I leaned to whisper in Iranti’s ear. “If The Lady’s lying, we can always find our way back. I have a map, so there’s no risk. I know the rules, Iranti: I need not die.”
I turned to enter the mirror, but my emi-ehran stayed put, staring pleadingly with her sky of eyes.
“I’m going,” I repeated, and she huffed a great sigh . . . then disappeared. I frowned, but knew at once that she hadn’t truly gone. Not completely. I could feel her, somewhere in a near ether, waiting to reappear when I called.

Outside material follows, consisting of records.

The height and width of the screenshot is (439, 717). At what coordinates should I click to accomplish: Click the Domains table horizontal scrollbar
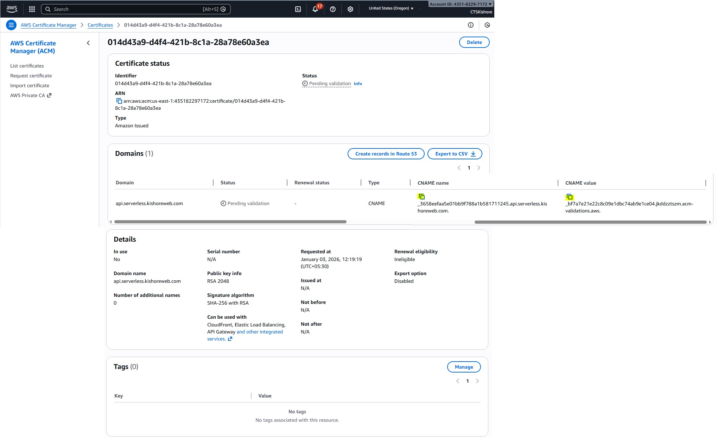230,222
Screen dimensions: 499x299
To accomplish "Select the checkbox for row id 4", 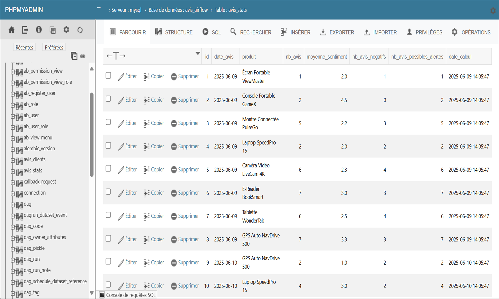I will pyautogui.click(x=108, y=146).
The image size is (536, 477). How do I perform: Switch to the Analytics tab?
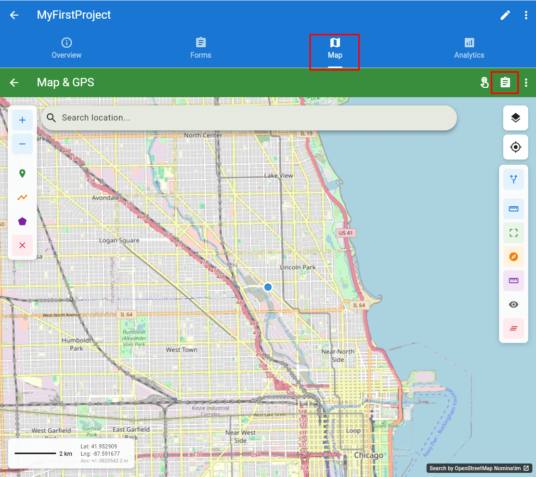pyautogui.click(x=469, y=48)
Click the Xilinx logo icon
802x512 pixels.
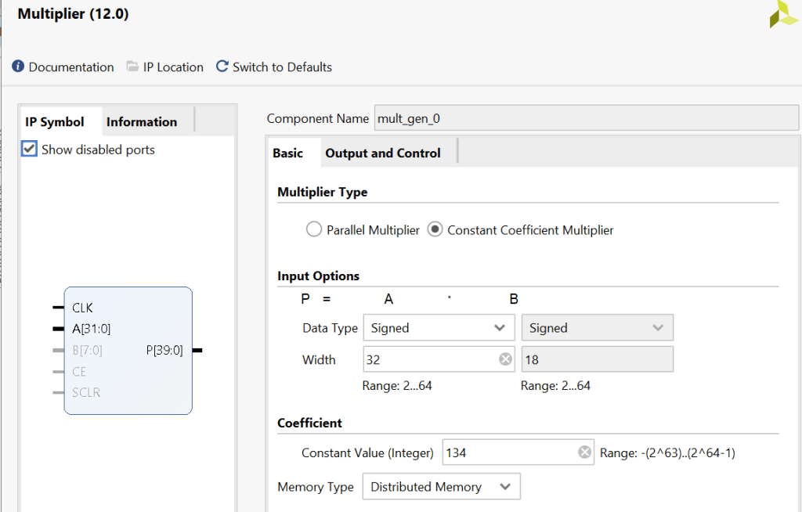point(783,15)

“I’ll see you on the surface, then,” I told the air, and took my mother’s small, cold hand. The moment I did, both my feet left the floor, and I passed into the mirror, glass rippling around me like rings of troubled water.
CHAPTER 34
The lady and I were floating in another cavern, filled with sulfurous green fog. My stomach flipped at the height, but the girl tightened her grip on my hand, smiling reassuringly
“Won’t be far now, my daughter,” she said, still with that desperate, nervous gleam in her eyes.
We flew up, up, toward the emerald underworld sky, and parallel to what seemed like an ash-covered mountain. The fog cleared, allowing me my first aerial view of the Underworld.

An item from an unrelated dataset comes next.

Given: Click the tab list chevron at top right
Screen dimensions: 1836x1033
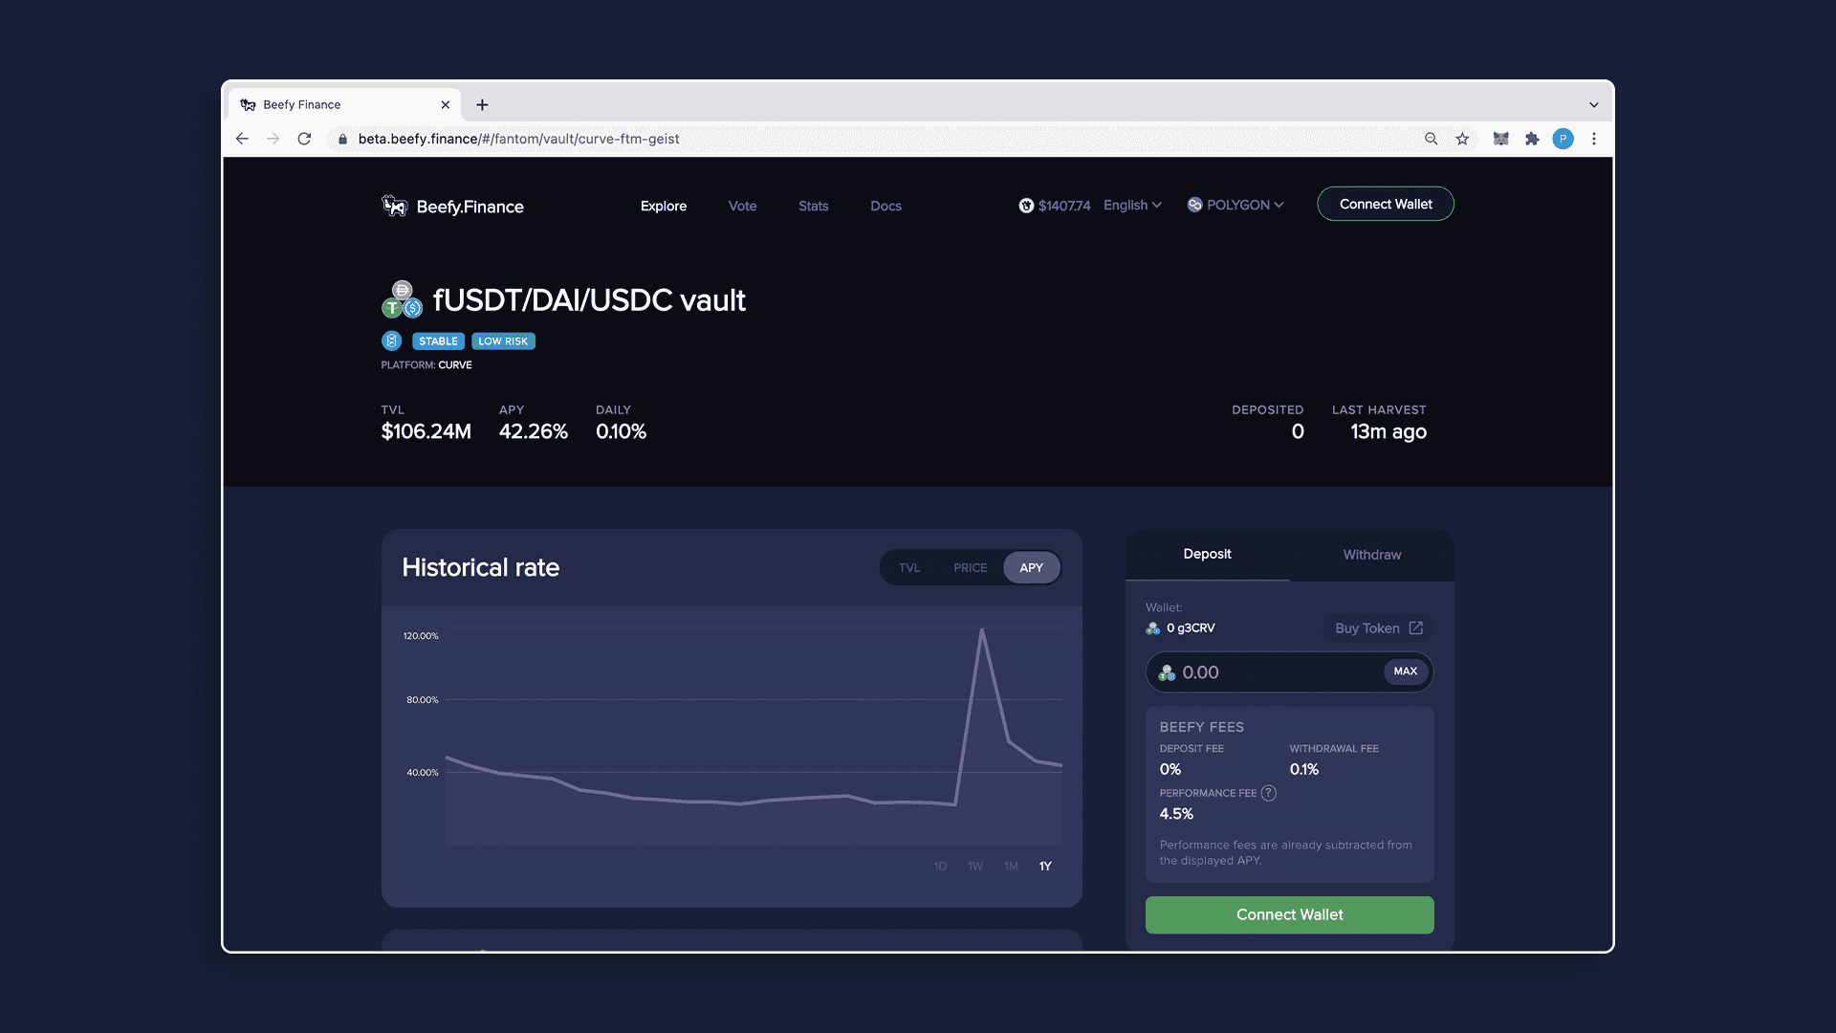Looking at the screenshot, I should click(1593, 104).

The expanse of it numbed my senses. Shadowy cliffs and valleys teeming with shades; threadbare forests that spread for miles; gray ash dunes and winding, bone-white rivers.
The only lively feature was a colorful ribbon, long and quivering, seeming to stretch into eternity. I didn
’t realize what it was until I heard the drumbeats, faint but reverberating, possessing my limbs like a manic spirit. Immediately, my soul felt lighter. Why had I felt so weary about my journey through the Underworld? Why had I worried that it would never end? All stories came to completion, and no hill was too steep—no step too painful. I laughed, eyes filling with tears. I had been touched by the music of Egungun—and I was witnessing his parade.
“My emi-ehran is down there, somewhere,” The Lady sighed. “They refused to come with me when I left the parade.”
“I bet they miss you,” I replied after a moment. “What do they look like?”
The corners of her eyes creased with fondness. “A fox,” she said. “As stubborn and cunning as I am—though its eyes are soft, as mine once were. We understand each other, my Ifaya and I. They were the first to name me—and I, them. I’ll go back to them. As soon as I’ve made amends for my sins.”
“You mean, after you help me?”
She blinked slowly. “Yes,” The Lady said, squeezing my hand just a little too tight. “After I help everyone.”
We flew higher, leveling out over the plateau of a charcoal mountain. A glittering amethyst lake covered most of the plateau, and in its center lay a tiny island mound with a shrine of polished black marble.
“We’re here,” The Lady announced, flying over the water and landing on the island.
Immediately my nose wrinkled. A faintly familiar, metallic smell wafted from the shrine, which featured a tall, narrow statue. Fog, so cold it stung the back of my throat, curled over the glittering amethyst water.
“What is this?” I asked, rubbing goose pimples on my arms.
The Lady didn’t answer at first, pulling me into a tight embrace. Her child’s form barely reached my chest, and her skin was chilly, as were the tendrils of her robe as they wrapped around me.
“It’s your way home,” she whispered.